Selected passage:
--

How to Build Resilience Against Forgetting New Information

Learn why forgetting is normal, the three key practices that build durable memory, and how to design a review system that fights forgetting automatically.

Dr. Sarah Johnson
May 24, 2026
10 min read
Paper with memory and forgetting concept
Table of Contents

You spent three hours studying last Tuesday. You felt like you had it. You could have explained the whole thing. And then you sat down to review it five days later and it was like you’d never seen it before.

Sound familiar? If so, you’re not experiencing a memory problem. You’re experiencing a completely normal feature of how human memory works, one that most study advice completely fails to address.

The goal isn’t to prevent forgetting entirely, that’s biologically impossible. The goal is to build a learning system that’s resilient against forgetting, one that accounts for memory decay and builds genuine, lasting retention despite it.

This post is about how to do exactly that.

--

Input data:
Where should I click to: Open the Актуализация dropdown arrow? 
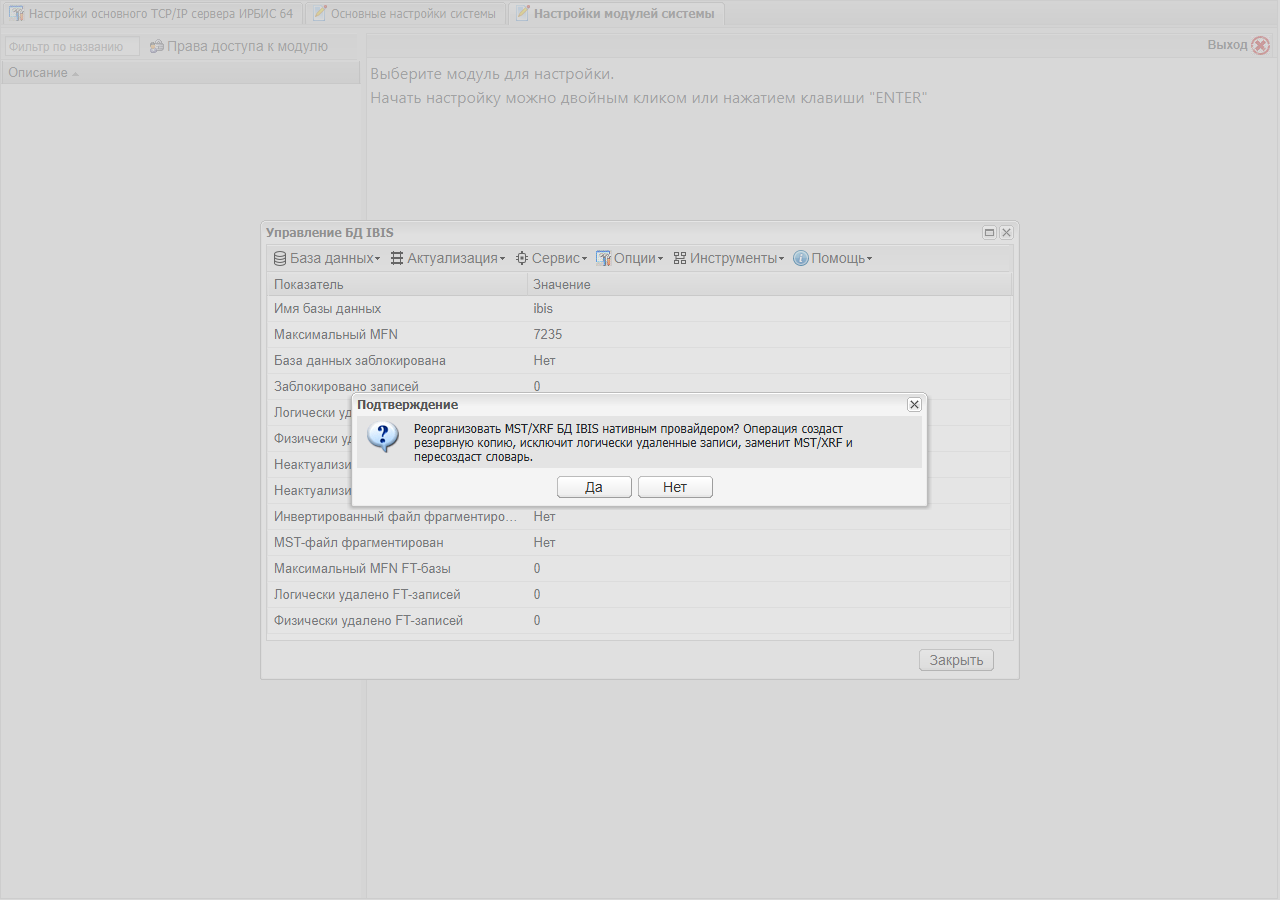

--

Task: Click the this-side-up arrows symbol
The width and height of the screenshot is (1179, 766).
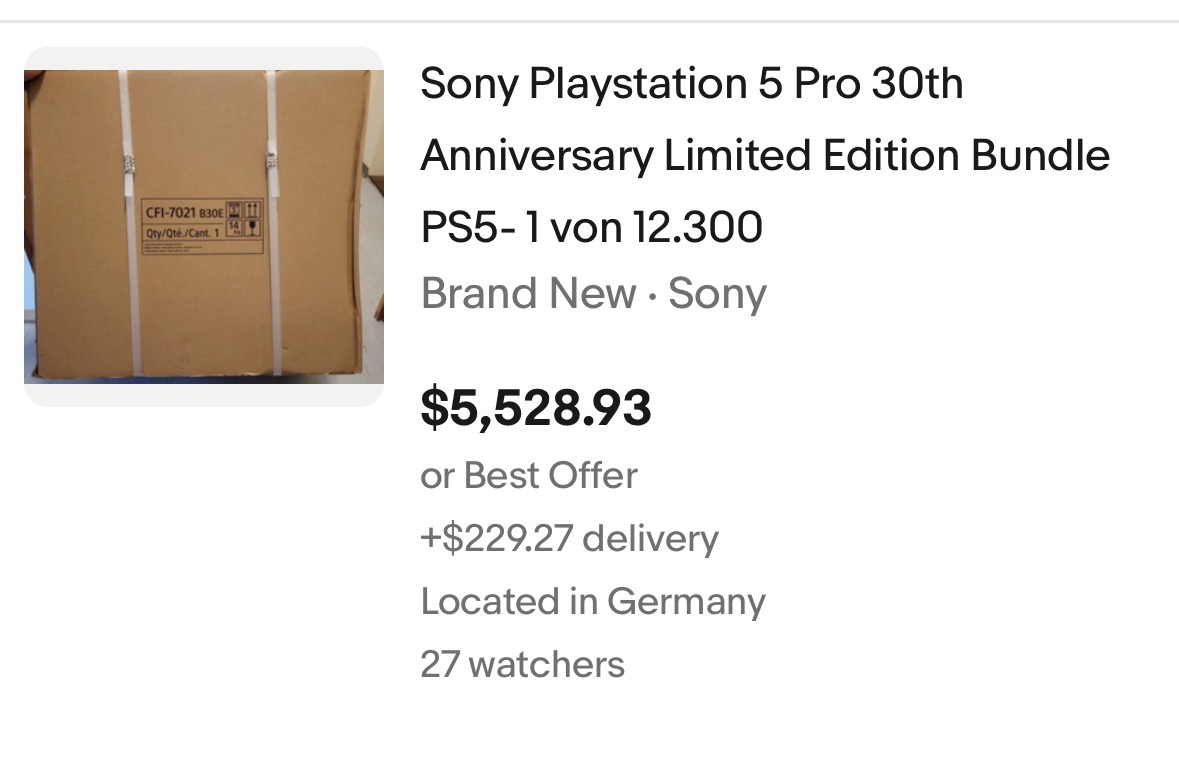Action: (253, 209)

--

Exercise instructions: Summarize the post about forgetting new information in two sentences.

Task output: Forgetting material you felt you had mastered days earlier is not a memory problem but a normal feature of how human memory works, one that most study advice fails to address. Since preventing forgetting entirely is biologically impossible, the post aims to show how to build a learning system that accounts for memory decay and produces lasting retention despite it.